» Available records
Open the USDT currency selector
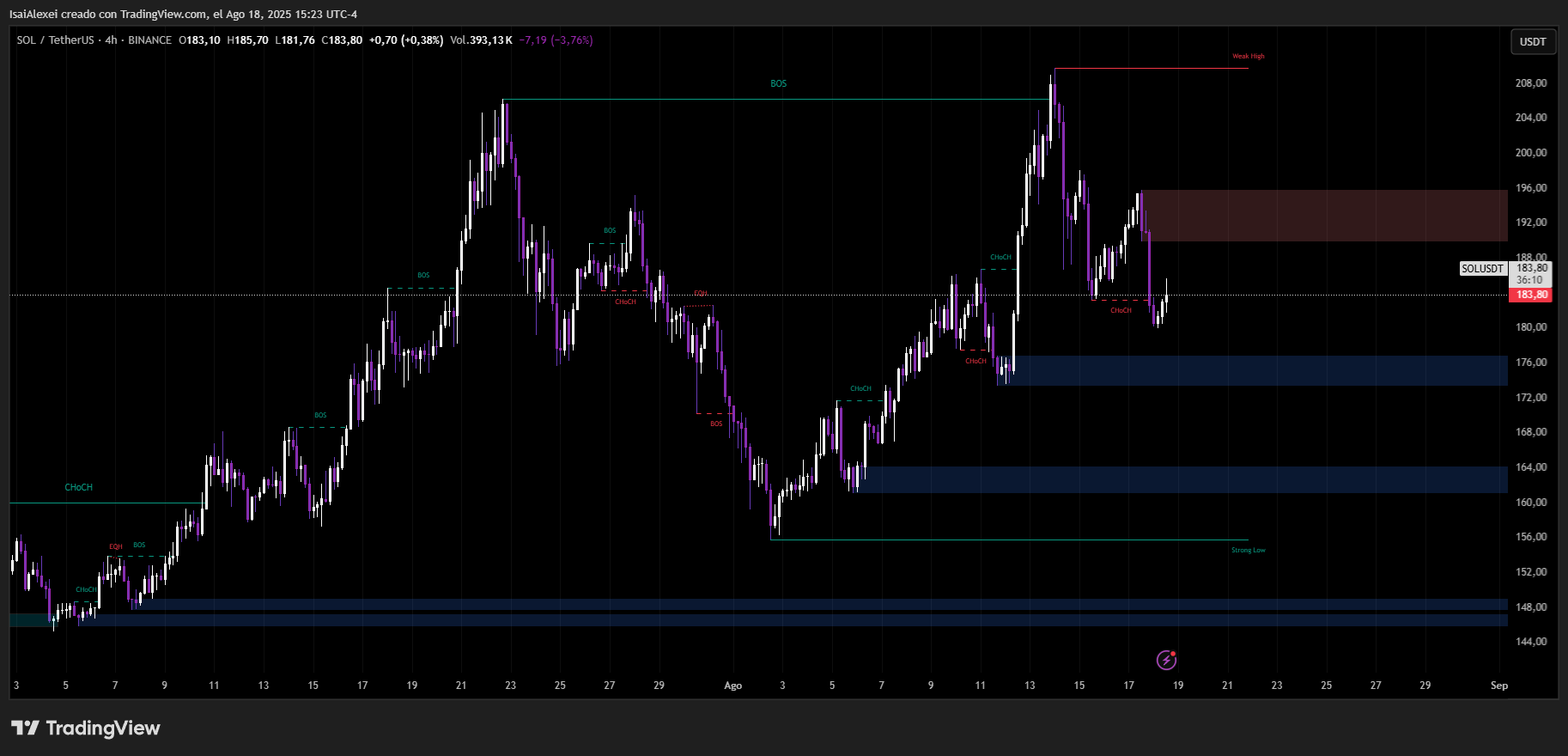pyautogui.click(x=1532, y=41)
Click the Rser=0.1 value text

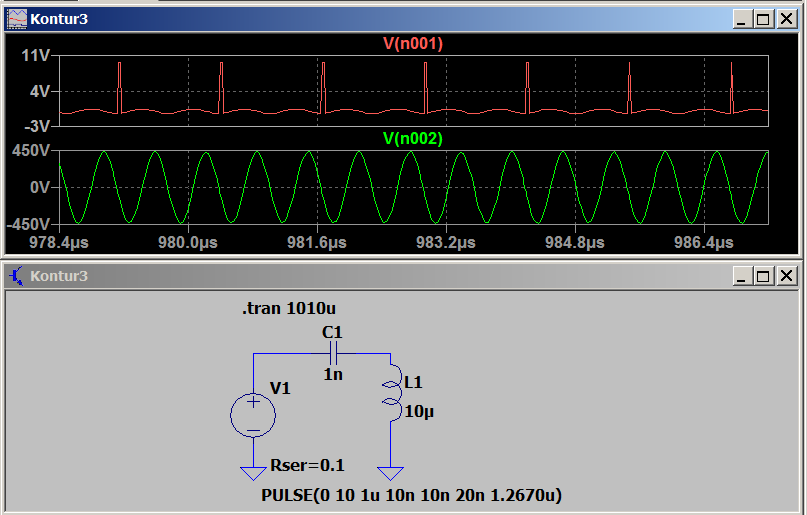(307, 465)
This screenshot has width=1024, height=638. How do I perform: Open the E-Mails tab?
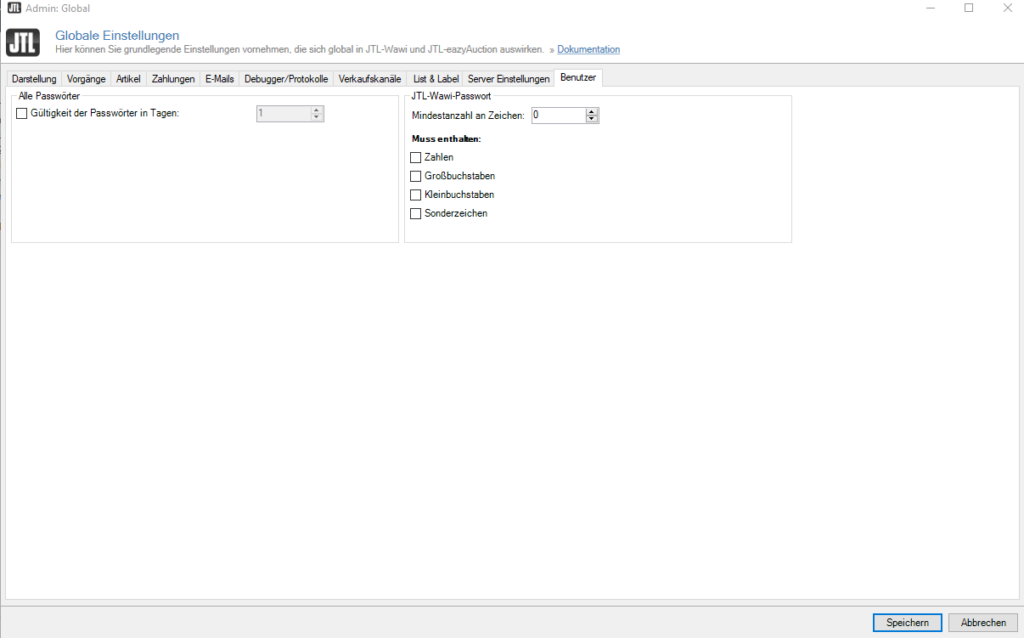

» What the exercise asks
Reproduce the items word for word, starting at the line that contains "Click the Rser=0.1 value text" and ending at the end of the items, with both ends included. Omit the pictures from your answer.

» Correct answer
Click the Rser=0.1 value text

(307, 465)
This screenshot has width=1024, height=638. How do I perform: Open the E-Mails tab?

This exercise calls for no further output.